Now that cloud computing is firmly in the psyche of IT departments and we are starting to see the benefits of information technology being outsourced to cloud service providers; so we should be turning our attention to the skills needed to deploy and manage our cloud environments.
Cloud technology, used in the right hands can be a very powerful business tool, hence having finance skills and business acumen are essential in putting together a business case for cloud adoption. Understanding how to build and monitor ‘return on investment’, is at the forefront of deciding to go with your deployment or not. Key to these considerations are whether business performance outweighs the cost of supporting or subscribing to cloud technologies.
When it comes to managing your cloud solution, the skills needed will vary considerably depending on whether your cloud instance will be built and managed in-house, or not. But, without question, you will require a level of internet based skills, such as Java and .NET, plus other basic web development and programming language skills.
Being able to bridge the gap between IT and business, and speak their languages is paramount when it come to designing a solution. This comes from knowing how to analysis business needs and map out all the internal and external services needed, and from understanding the principles behind service-orientated architecture.

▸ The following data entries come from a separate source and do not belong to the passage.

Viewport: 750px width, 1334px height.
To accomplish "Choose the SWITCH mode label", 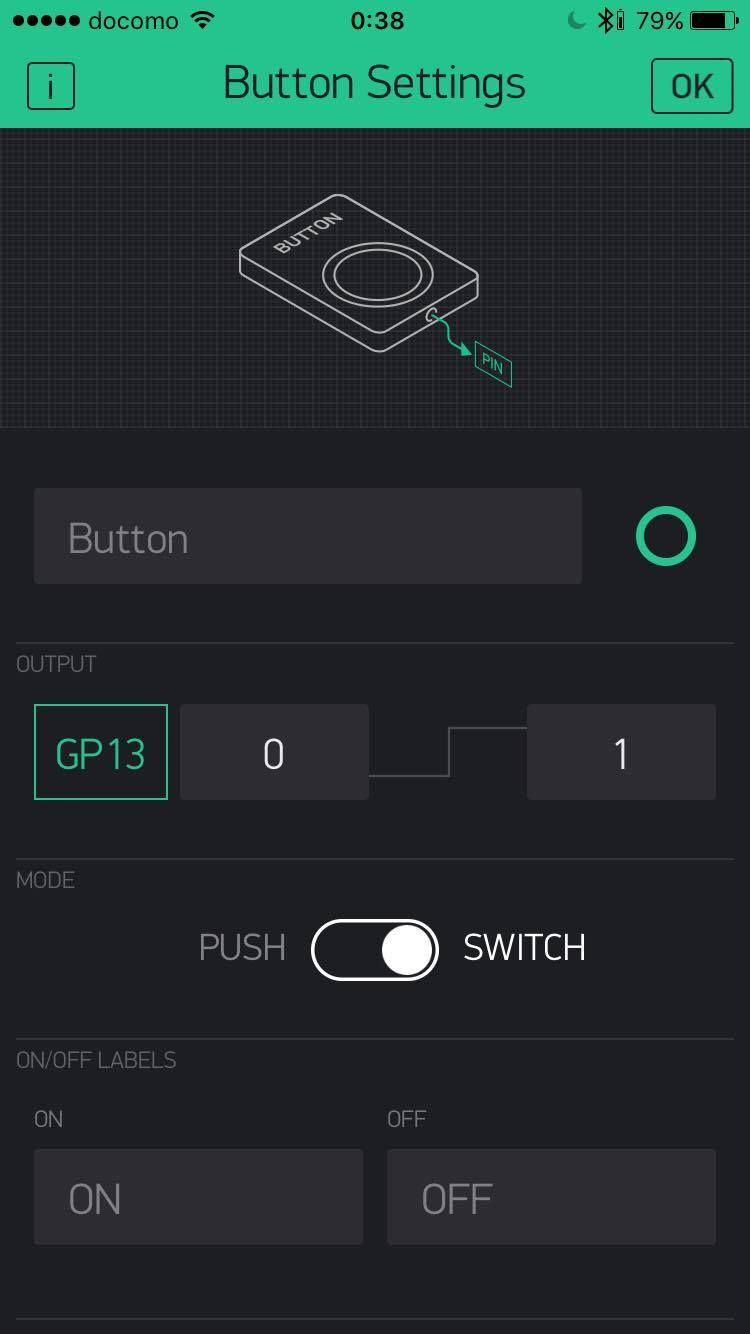I will pyautogui.click(x=524, y=948).
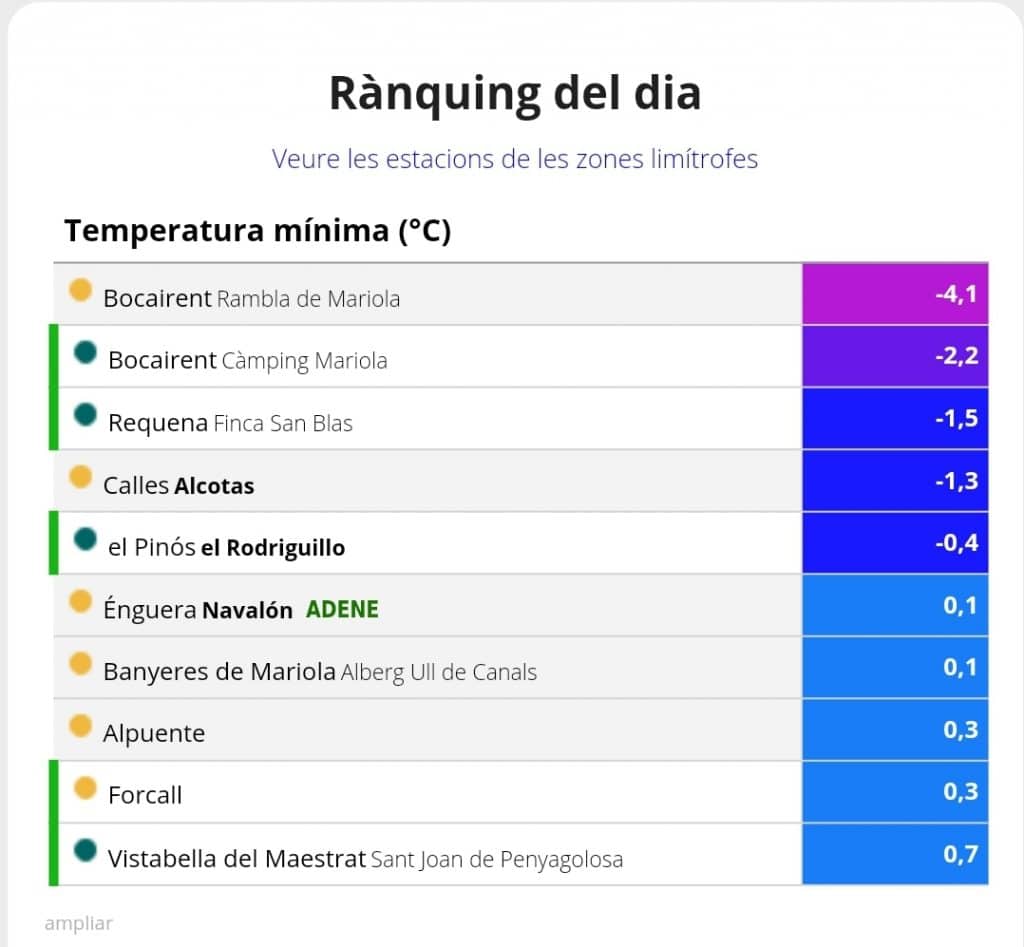Viewport: 1024px width, 947px height.
Task: Click the teal dot beside Bocairent Càmping Mariola
Action: 85,352

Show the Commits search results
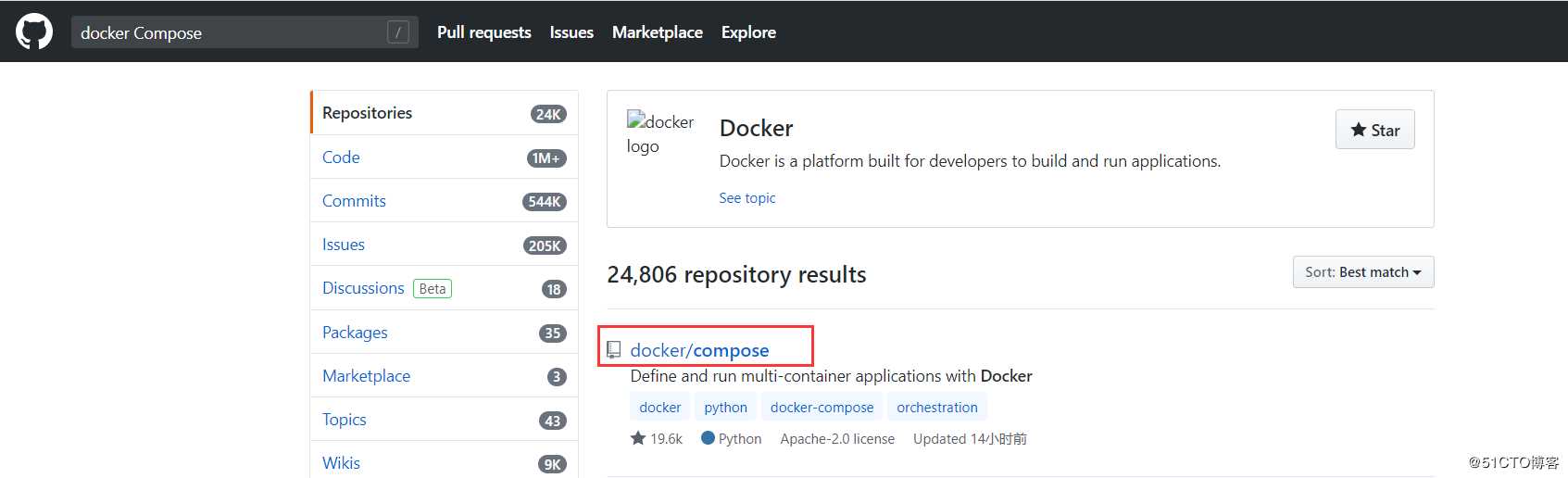click(x=354, y=201)

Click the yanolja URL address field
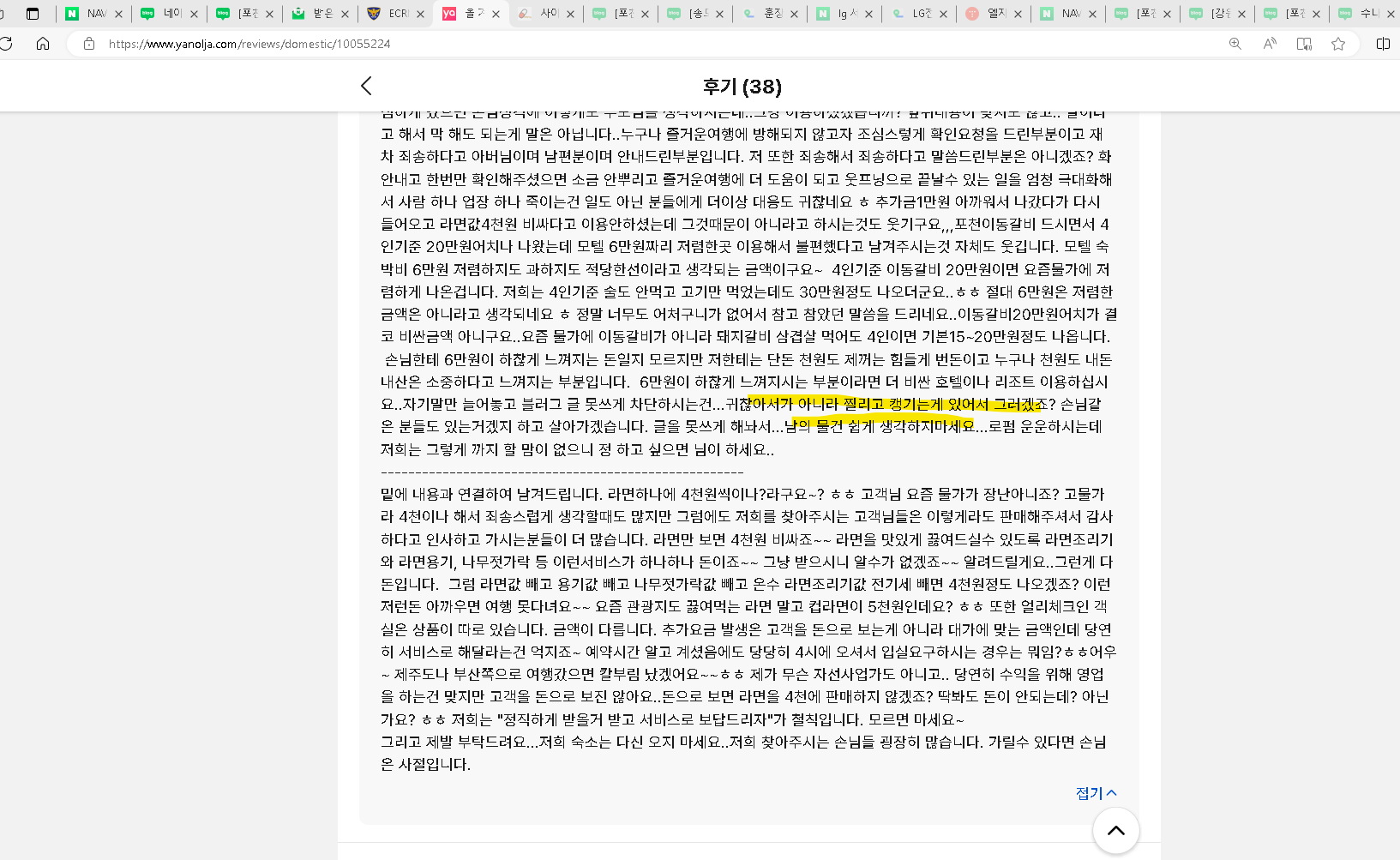coord(600,44)
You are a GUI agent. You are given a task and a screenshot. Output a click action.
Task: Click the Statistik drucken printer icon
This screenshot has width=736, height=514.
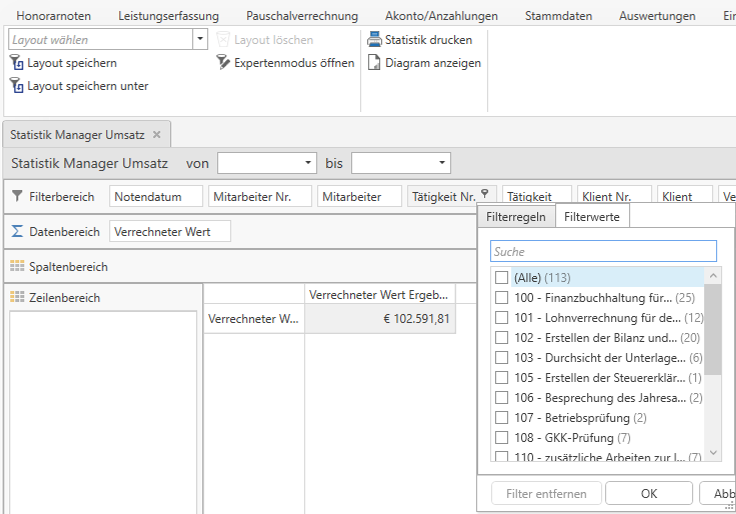coord(374,40)
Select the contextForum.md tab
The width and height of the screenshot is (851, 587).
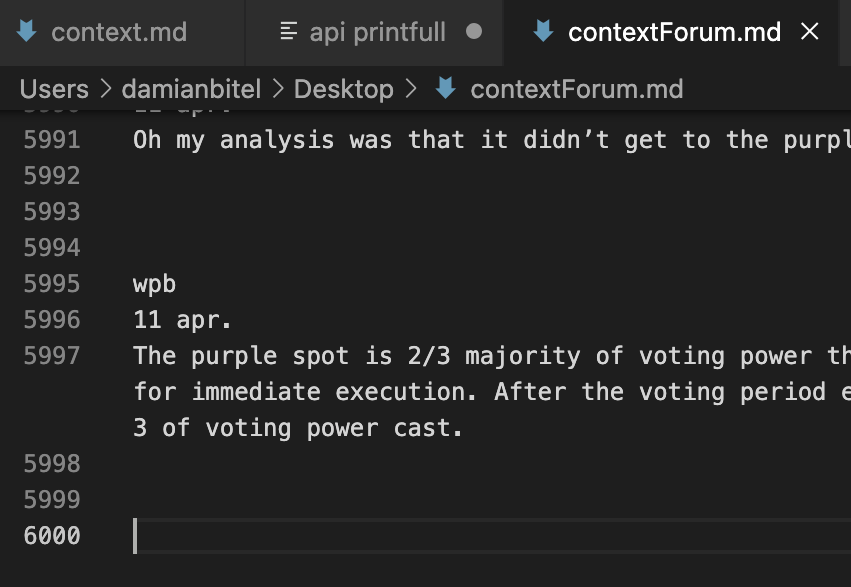[673, 32]
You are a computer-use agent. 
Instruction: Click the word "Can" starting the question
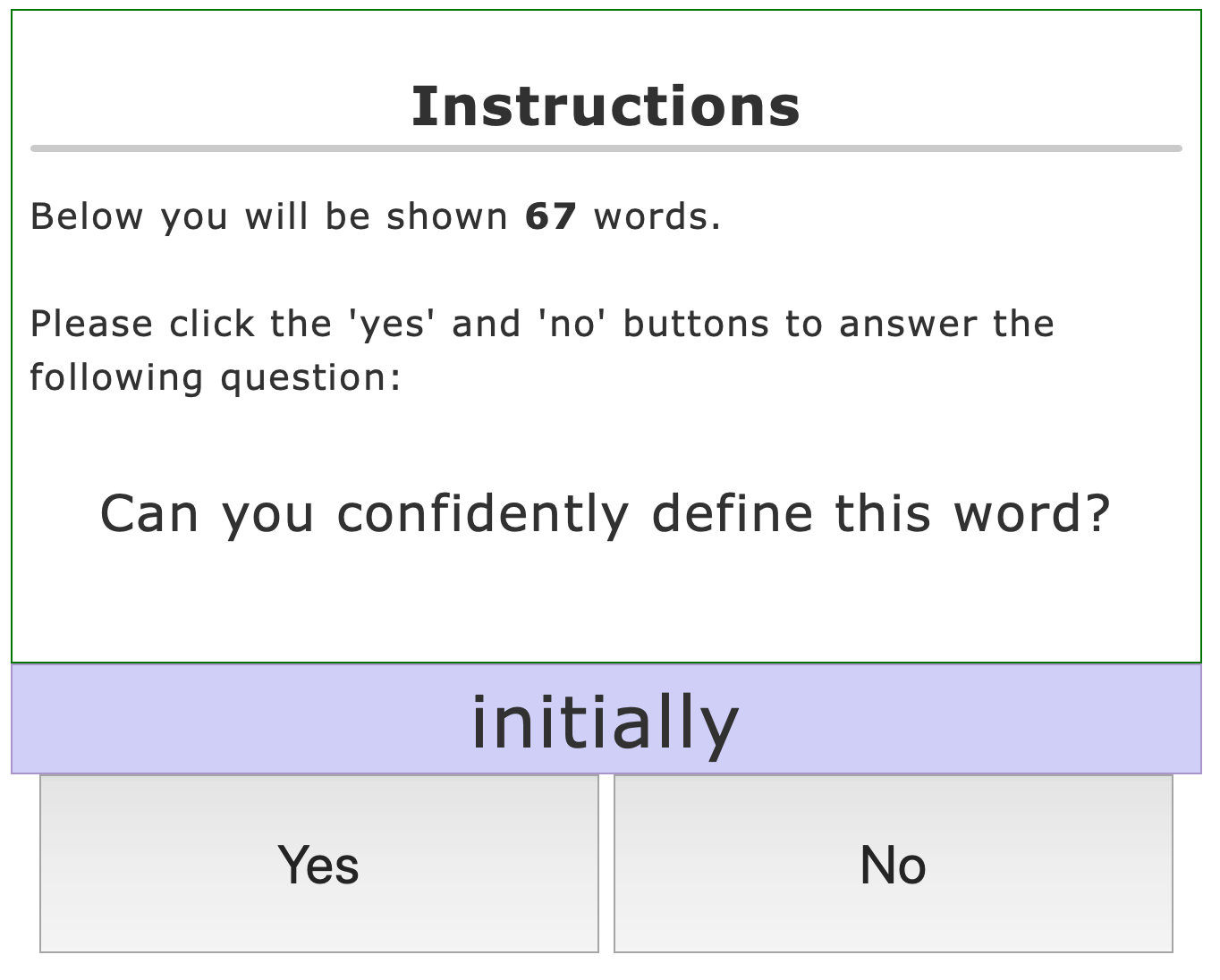point(149,514)
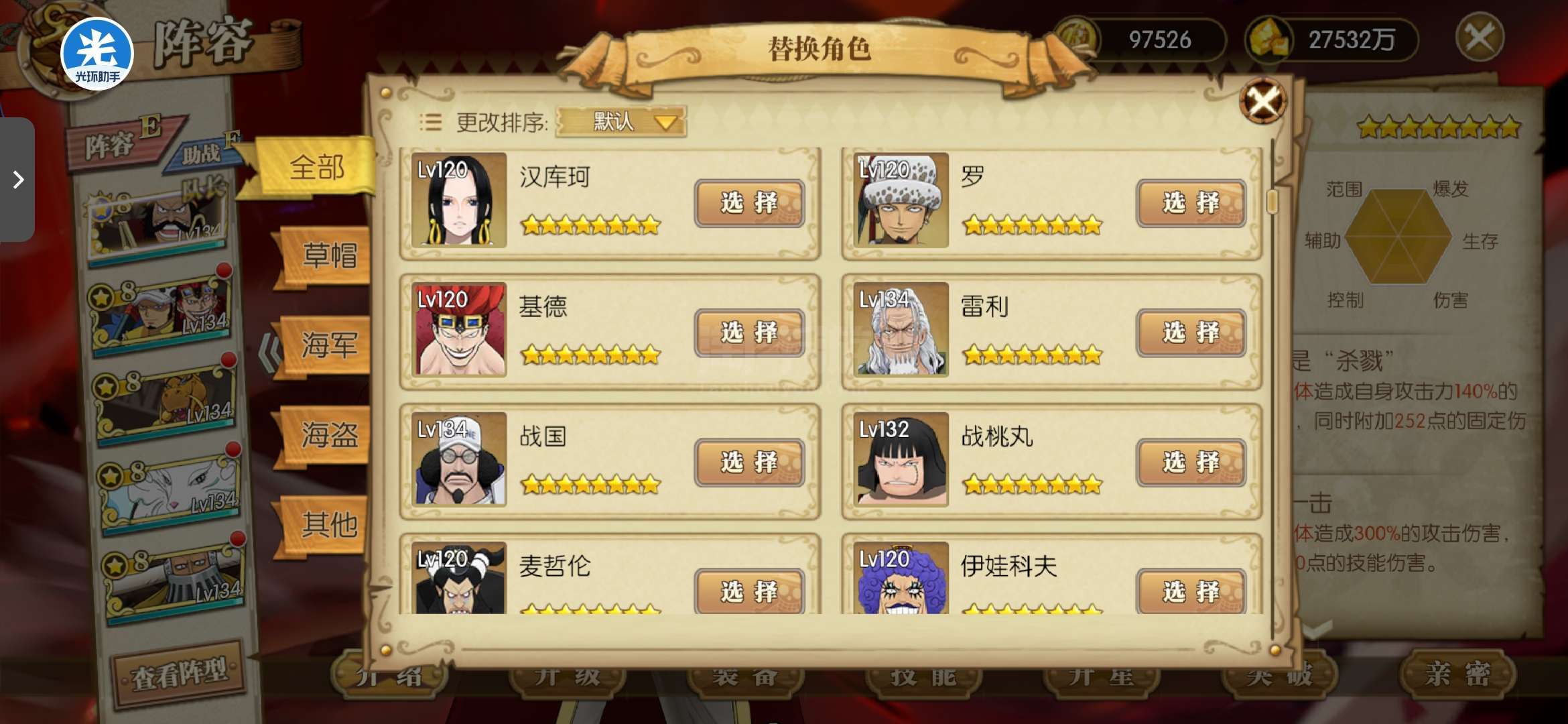Click the character list scrollbar handle
The image size is (1568, 724).
1272,201
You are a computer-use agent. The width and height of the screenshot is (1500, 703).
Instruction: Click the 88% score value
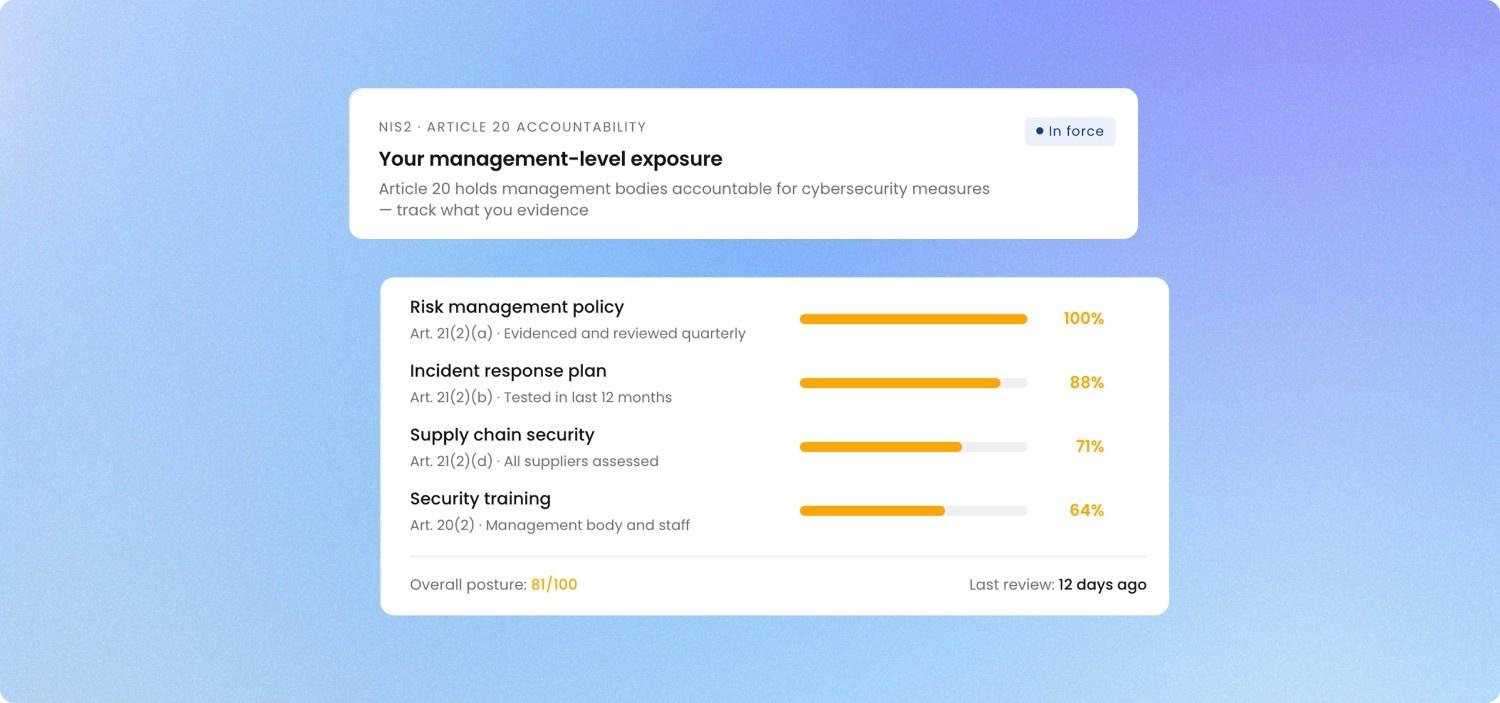(1087, 383)
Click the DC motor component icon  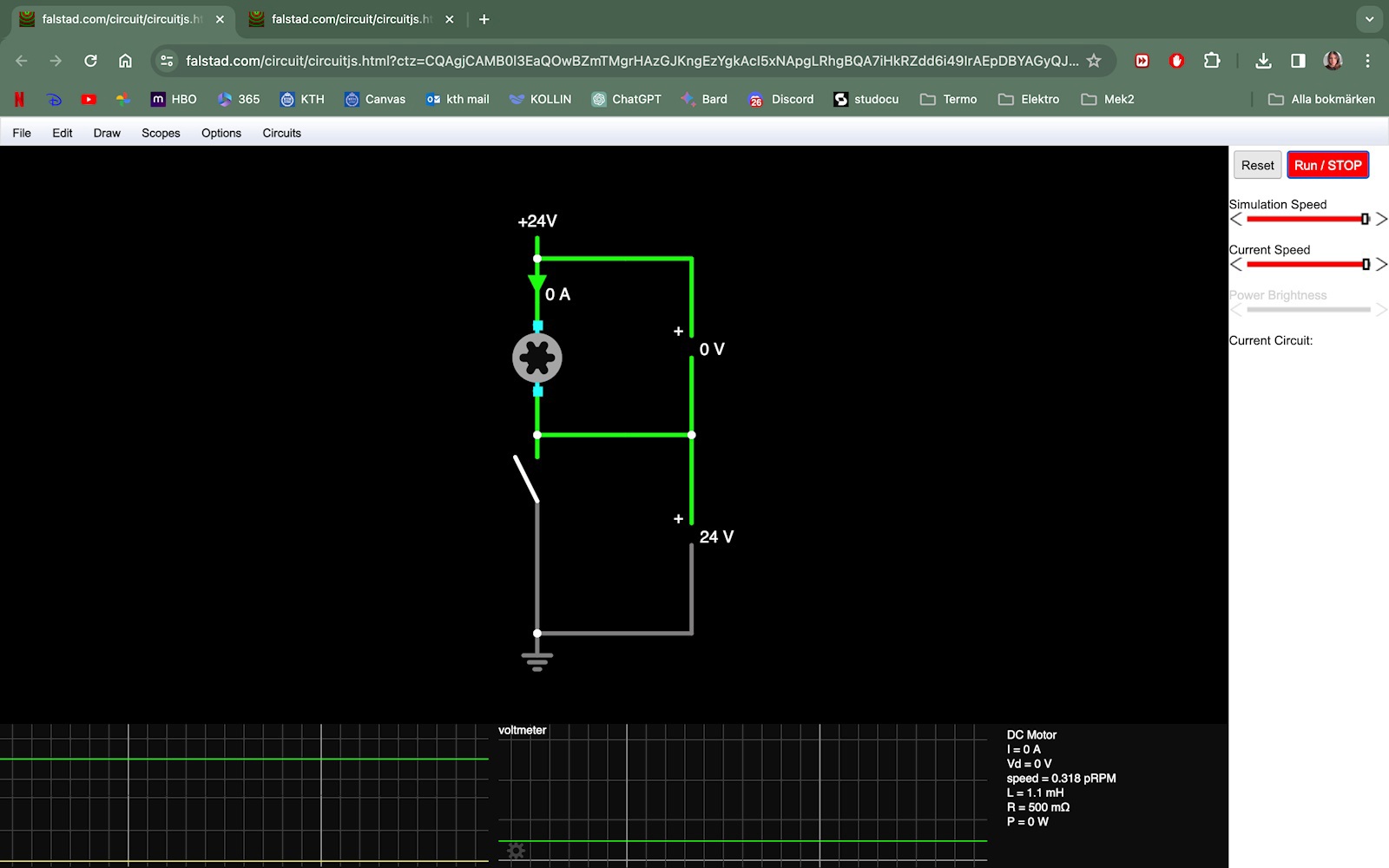537,358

Whilst project management skills are not new to IT veterans, the era of the cloud has now deemed it necessary to re-evaluate those skills. Meeting deadlines and budgets is still very much a part of the project life-cycle, but now comes with it a new skill; the ability to manage end-users. With the world of plug-and-play features and applications, we could easily see projects spiraling out of control, as the goal posts move further and further away. Maintaining that control has become an even harder feat of accomplishment for project managers.
The art of negotiation is also an essential skill, especially when it comes to cloud service providers service-level agreements and availability. Understanding their fine print and recognising under performance might be easy, but who is going to be the one to step up and make a noise if it all goes wrong?
Understanding how to integrate data between cloud based systems and on-premise systems is one of the key skills needed to effectively work in the cloud, but today we see new takes on old problems. With the volume of data that is bombarding us from all directions, we now have to consider how to ingest, analyse and store data, whilst being mindful of its integrity, data-handling laws and legislation on a global scale.
Finally and not by far least, we have to consider mobility. The cloud has now made our work forces more mobile than ever and with this comes the need to understand how services will be accessed on the move. The ability to integrate or build apps that will allow access anytime, anywhere and from any device to important data is vital in keeping the workforce working.